WHAT THE TASK ASKS — Reproduce the passage of the essay on evolution's third replicator from "About 4 billion" to "for the next." word for word.

TEXT EXCERPT —
August 6, 2009

Evolution's Third Replicator

From New Scientist:
Evolution's Third Replicator: Genes, Memes, and Now What?

by Susan Blackmore

WE HUMANS have let loose something extraordinary on our planet - a third replicator - the consequences of which are unpredictable and possibly dangerous.

What do I mean by "third replicator"? The first replicator was the gene - the basis of biological evolution. The second was memes - the basis of cultural evolution. I believe that what we are now seeing, in a vast technological explosion, is the birth of a third evolutionary process. We are Earth's Pandoran species, yet we are blissfully oblivious to what we have let out of the box.

This might sound apocalyptic, but it is how the world looks when we realise that Darwin's principle of evolution by natural selection need not apply just to biology. Given some kind of copying machinery that makes lots of slightly different copies of the same information, and given that only a few of those copies survive to be copied again, an evolutionary process must occur and design will appear out of destruction. You might call it "design by death" since clever designs thrive because of the many failures that don't.

The information that is copied, varied and selected is called the replicator, and the process is well understood when applied to biology. Genes are copied, mutated and selected over and over again. Assemblages of genes are used to build vehicles that carry them around, protect them and propagate them. These vehicles - the lumbering robots, as Richard Dawkins calls them - are animals and plants, the prolific and exquisitely designed products of the first replicator.

About 4 billion years after the appearance of the first replicator, something extraordinary happened. Members of one species of lumbering robot began to imitate one another. Imitation is a kind of copying, and so a new evolutionary process was born. Instead of cellular chemistry copying the order of bases on DNA, a sociable species of bipedal ape began to use its big brain to copy gestures, sounds and other behaviours. This copying might not have been very accurate, but it was enough to start a new evolutionary process. Dawkins called the new replicators "memes". A living creature, once just a vehicle of the first replicator, was now the copying machinery for the next.

MATERIAL PROVIDED —
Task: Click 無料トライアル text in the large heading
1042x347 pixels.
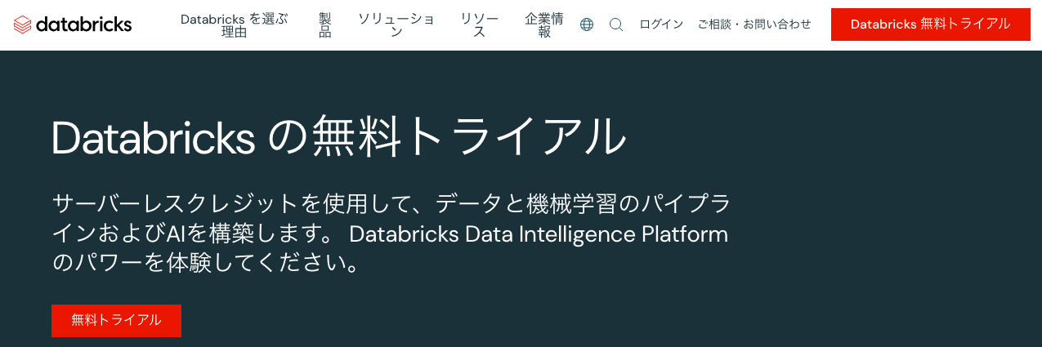Action: pyautogui.click(x=470, y=137)
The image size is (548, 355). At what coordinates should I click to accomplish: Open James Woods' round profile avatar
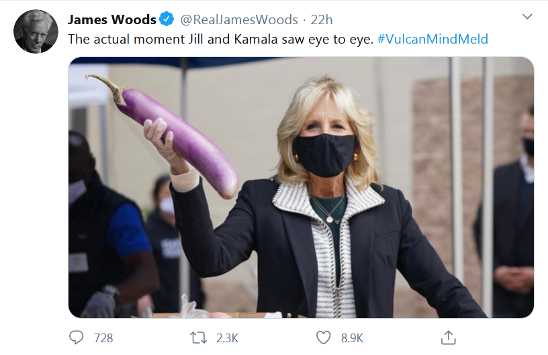(36, 32)
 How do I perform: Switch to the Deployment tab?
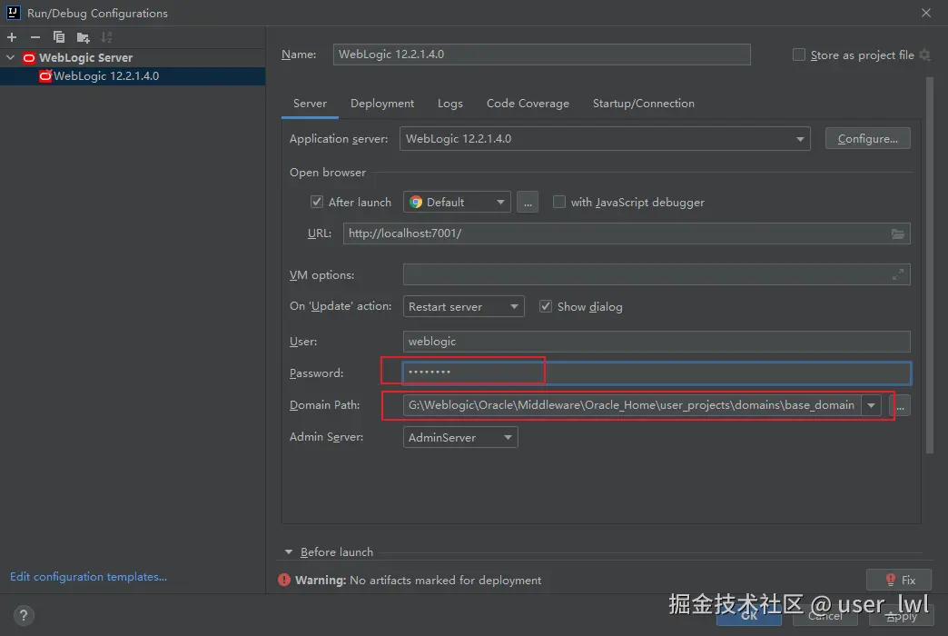coord(382,104)
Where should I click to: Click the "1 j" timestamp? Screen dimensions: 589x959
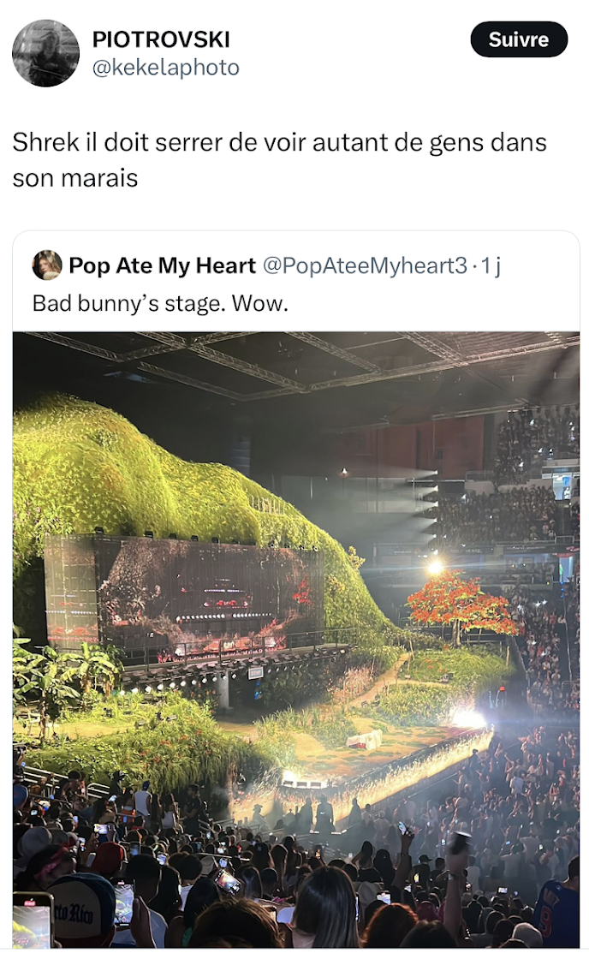pos(491,265)
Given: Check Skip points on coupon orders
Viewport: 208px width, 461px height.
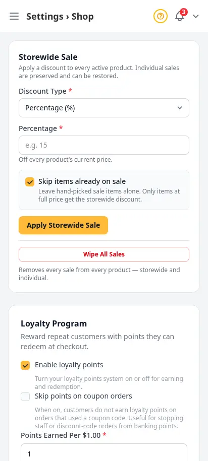Looking at the screenshot, I should [x=25, y=397].
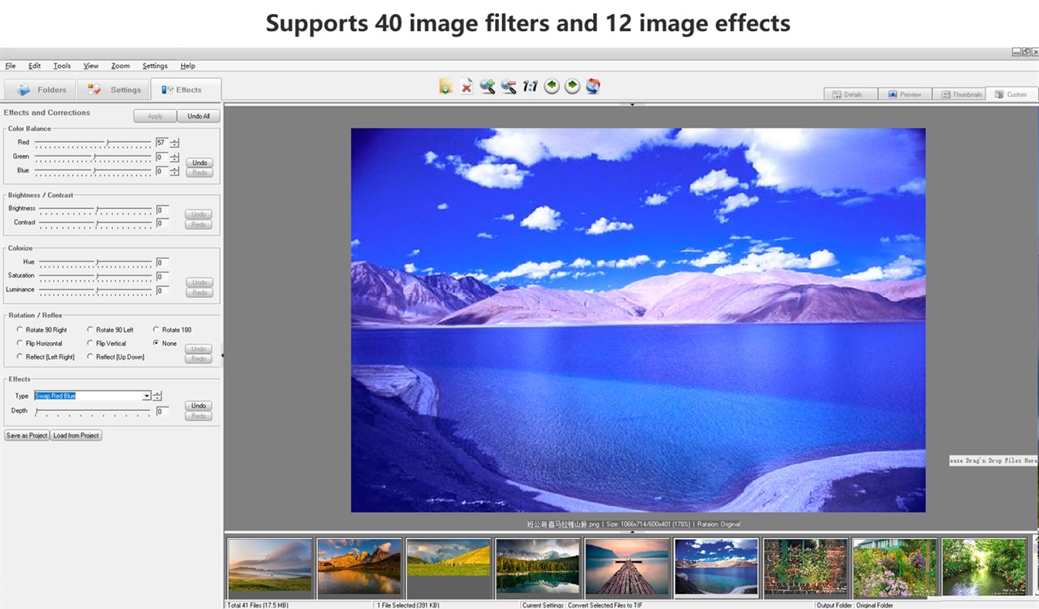Switch to the Folders tab
Viewport: 1039px width, 609px height.
pyautogui.click(x=40, y=89)
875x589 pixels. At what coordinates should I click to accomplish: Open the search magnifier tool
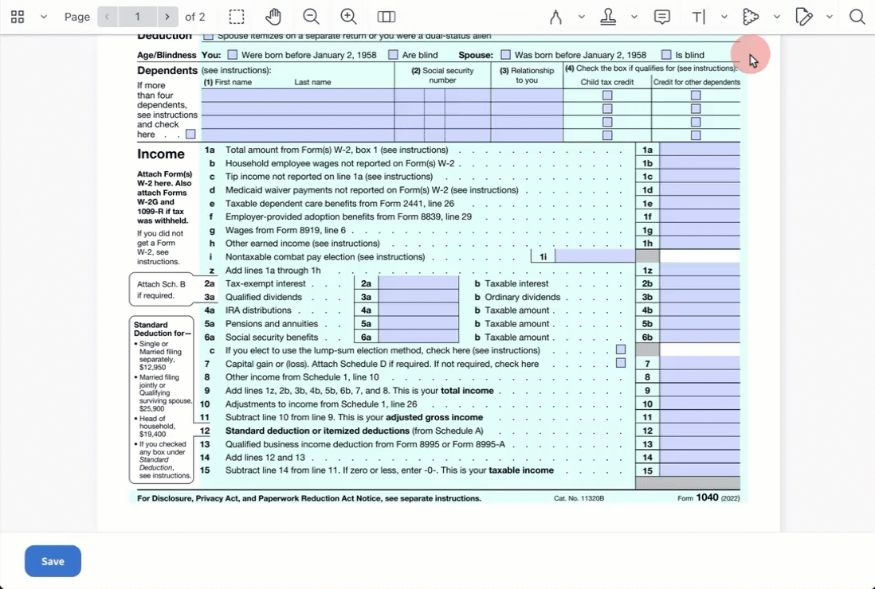coord(857,17)
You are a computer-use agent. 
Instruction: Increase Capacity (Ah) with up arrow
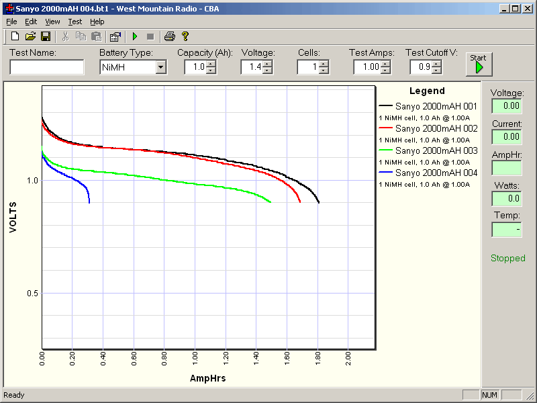211,64
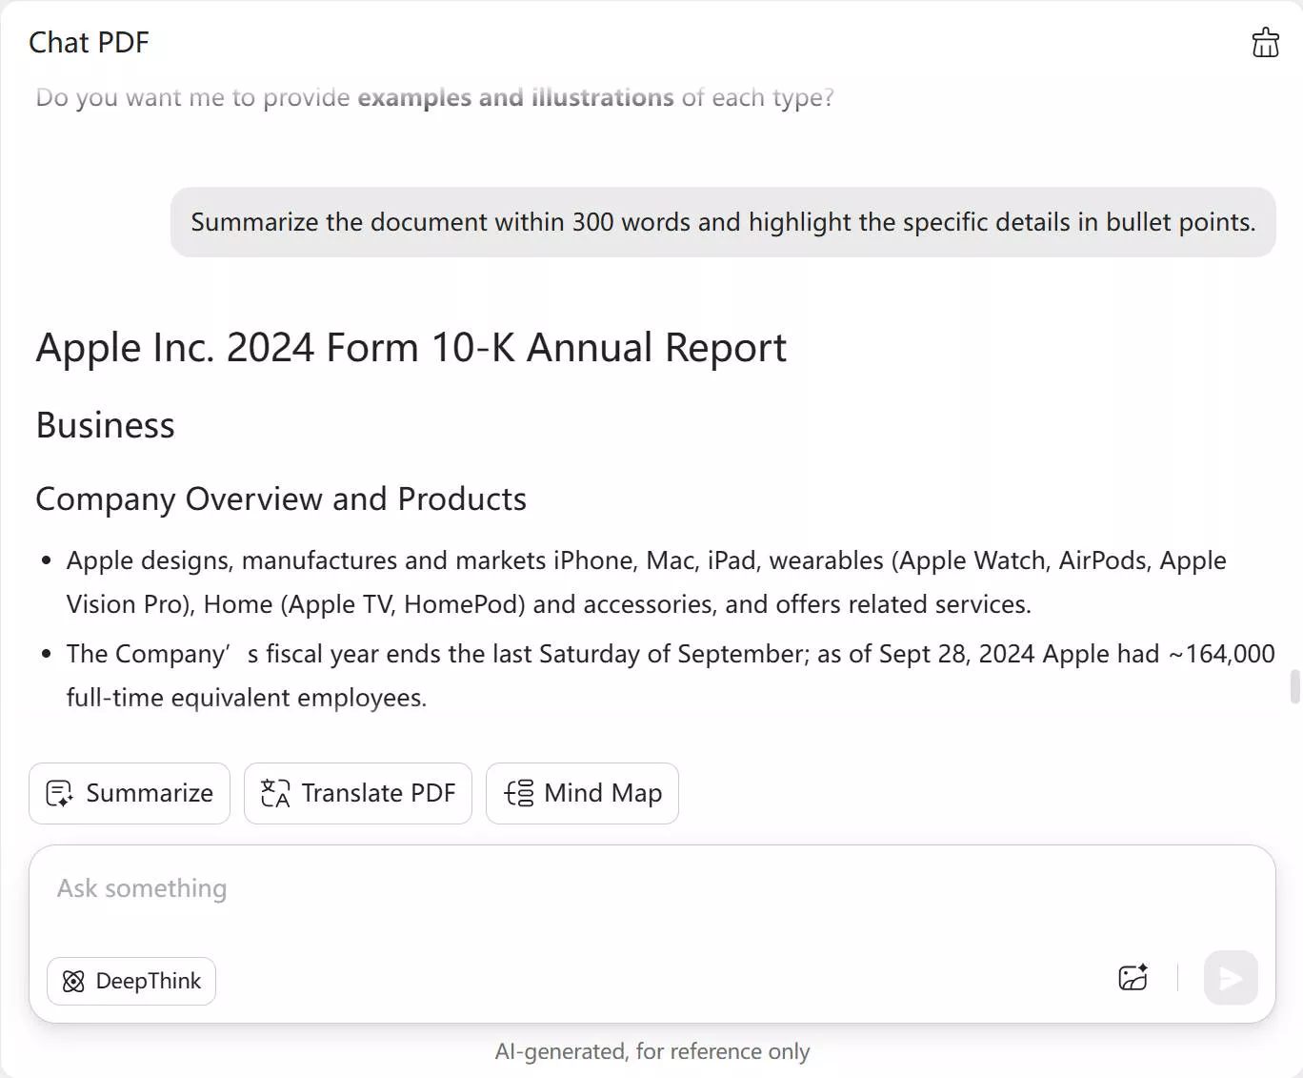1303x1078 pixels.
Task: Click the clear chat broom icon
Action: click(1265, 43)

RESULT BELOW —
About 4 billion years after the appearance of the first replicator, something extraordinary happened. Members of one species of lumbering robot began to imitate one another. Imitation is a kind of copying, and so a new evolutionary process was born. Instead of cellular chemistry copying the order of bases on DNA, a sociable species of bipedal ape began to use its big brain to copy gestures, sounds and other behaviours. This copying might not have been very accurate, but it was enough to start a new evolutionary process. Dawkins called the new replicators "memes". A living creature, once just a vehicle of the first replicator, was now the copying machinery for the next.